Mamá y papá nos decían que no podíamos invitar amigos todos los días a casa, a veces hasta la veía a mamá guardar las galletitas más ricas en la alacena más alta y darnos pan con mermelada a todos para acompañar el vascolet.

Cuando papá llegaba de trabajar a las 18.00 se metía en la pileta con nosotros y jugábamos al pulpo, generaba una adrenalina tan grande que lo pienso y me da cosquilleo en la espalda.

Una mañana en la radio anunciaron que el tren iba a dejar de pasar, hasta nuestra alcancía parecía haber quedado abandonada, las monedas dentro perdían su valor mágico, ya no iban a ser planas cómo las demás.

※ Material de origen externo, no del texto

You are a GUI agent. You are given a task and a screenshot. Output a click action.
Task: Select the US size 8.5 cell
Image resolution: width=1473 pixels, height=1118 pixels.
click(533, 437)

Sentíamos algo raro en el cuerpo, pero por la edad que teníamos no nos dábamos cuenta que era angustia, anhelo y hasta puedo decir tristeza.

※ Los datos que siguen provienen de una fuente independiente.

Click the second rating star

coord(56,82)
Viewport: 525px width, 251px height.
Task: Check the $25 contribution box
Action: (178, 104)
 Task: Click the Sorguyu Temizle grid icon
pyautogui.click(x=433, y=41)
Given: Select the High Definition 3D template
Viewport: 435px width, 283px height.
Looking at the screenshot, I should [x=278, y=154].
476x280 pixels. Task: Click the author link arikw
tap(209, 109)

Con el pasar de los años, mamá me empezó a dejar ir a hacer mandados sola, iba a lo de Alonso porque quedaba a la vuelta de casa y no tenía que cruzar la calle, después empecé a dar vueltas de la manzana en bicicleta saludando en cada vuelta a Cherro, el peluquero que estaba a dos locales de lo de Alonso, no sabía en qué momento cortaba el pelo, pero sí sabía que siempre estaba parado en la puerta con su delantal celeste. Con el tiempo empecé a ir a la plaza que estaba a un par de cuadras de casa y cuando el sol empezaba a caer era hora de volver, mamá y papá no se preocupaban, sabían que estábamos por ahí con un montón de amigos más.

Mis hermanos Cristian y Pablo ya había empezado a ir a Barrabas, el boliche del pueblo, así que empecé a tener noches de hija única, aunque por ser la más chiquita y única mujer de la familia entre 8 primos, siempre fui la más consentida.

Cuando mis hermanos terminaron el secundario se fueron a vivir a otras ciudades, para ese entonces, yo ya andaba en auto sola, luego también abandoné el nido y me fui a vivir lejos de casa, comprendí lo que era comprar mi propia comida todos los días, pagar mis impuestos, vivir el día a día. En cada moneda que gastaba, recordé las que mamá nos dejaba que sean aplastadas por el tren, entendí su valor, entendí que esas monedas éramos nosotros, mis hermanos y yo, nuestro momento mágico.

La vía se convirtió en una canchita de futbol de barrio, esas que pones dos camperas de arco y no existen las reglas. El andén se transformó en oficinas, los carteles fueron poco a poco desapareciendo, algunos decoran casas de forma ilegal, los durmientes se hicieron muebles y los rieles siguen colocados, esperando a ese imponente ferrocarril de los años 90, pero la barrera nunca más bajo.